Cloud Logging Agent in GKE
The Cloud Logging agent is a Fluentd service configured with the Google Cloud output plugin. Events sent to the output plugin must include a Cloud Operations for GKE resource types. Since without any resource type, the event will be registered as a VM instance log record in Cloud Logging.
Set the Kubernetes Container resource type
Kubernetes Container events use resource type k8s_container.[namespace].[pod].[container] and are specified by the attribute logging.googleapis.com/local_resource_id using a Fluentd filter.
<filter **>
@type record_transformer
enable_ruby true
<record>
"logging.googleapis.com/local_resource_id" ${"k8s_container.#{ENV['K8S_NAMESPACE']}.#{ENV['K8S_POD']}.#{ENV['K8S_CONTAINER']}"}
</record>
</filter>
The entire configuration file is available on GitHub.

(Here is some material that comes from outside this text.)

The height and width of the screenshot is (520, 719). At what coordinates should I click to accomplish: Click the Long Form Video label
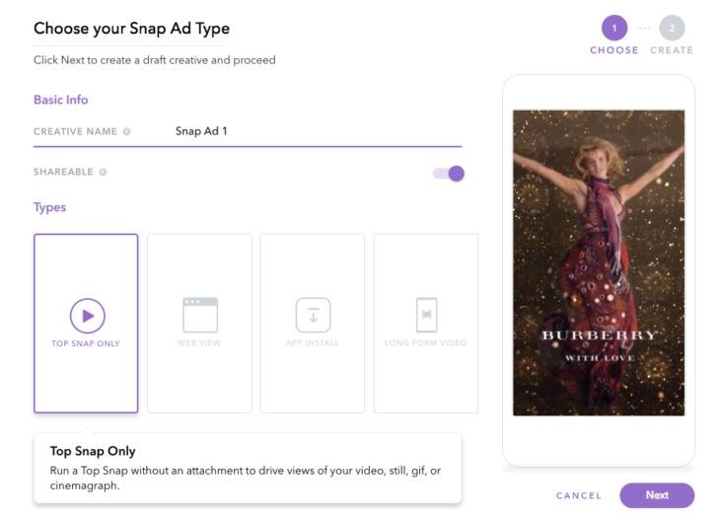pos(426,343)
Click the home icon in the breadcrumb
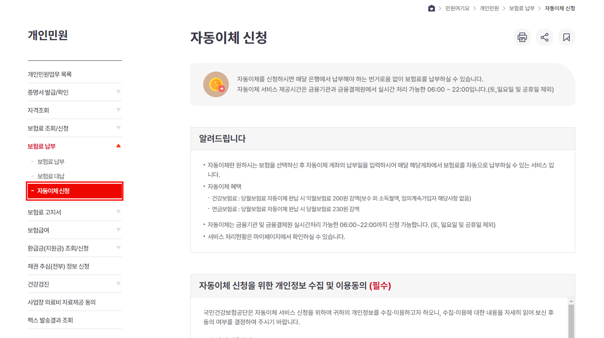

The filter uses Kubernetes’ Downward API to read resource type data from environment variables.
spec:
containers:
- name: application
- name: logging-agent
env:
- name: K8S_NAMESPACE
valueFrom:
fieldRef:
fieldPath: metadata.namespace
- name: K8S_POD
valueFrom:
fieldRef:
fieldPath: metadata.name
- name: K8S_CONTAINER
value: application
Deploy the GKE logging agent
The logging agent uses a sidecar container deployment to access application log files.
apiVersion: apps/v1
kind: Deployment
spec:
template:
spec:
containers:
- name: app
volumeMounts:
- name: logs
mountPath: /app/log
- name: gke-fluentd
env:
- name: K8S_NAMESPACE
valueFrom:
fieldRef:
fieldPath: metadata.namespace
- name: K8S_POD
valueFrom:
fieldRef:
fieldPath: metadata.name
- name: K8S_CONTAINER
value: app # Use the application container name
volumeMounts:
- name: logs
mountPath: /app/log
volumes:
- name: logs
emptyDir: {}
Try it yourself with the example application provided at GitHub.
Discussion
The logging agent allows us to persist logs. However, we don’t actually solve the problem of using log files in a container-environment..
In container-environments you should use cloud-native loggers, or stream all logs to the console. Changing the logger should be a dependency configuration-file update; and changing the logger behavior should be a logger configuration-file update.
Conclusion
The Cloud Logging agent allows you to keep using log files in container environments. Since the default configuration doesn’t specify the appropriate GKE resource types, you will have to maintain the agent. Therefore I recommend to fix your application logging. Allow configuration of a cloud-native logger and use structured logging to opt-in to all major log analysis services.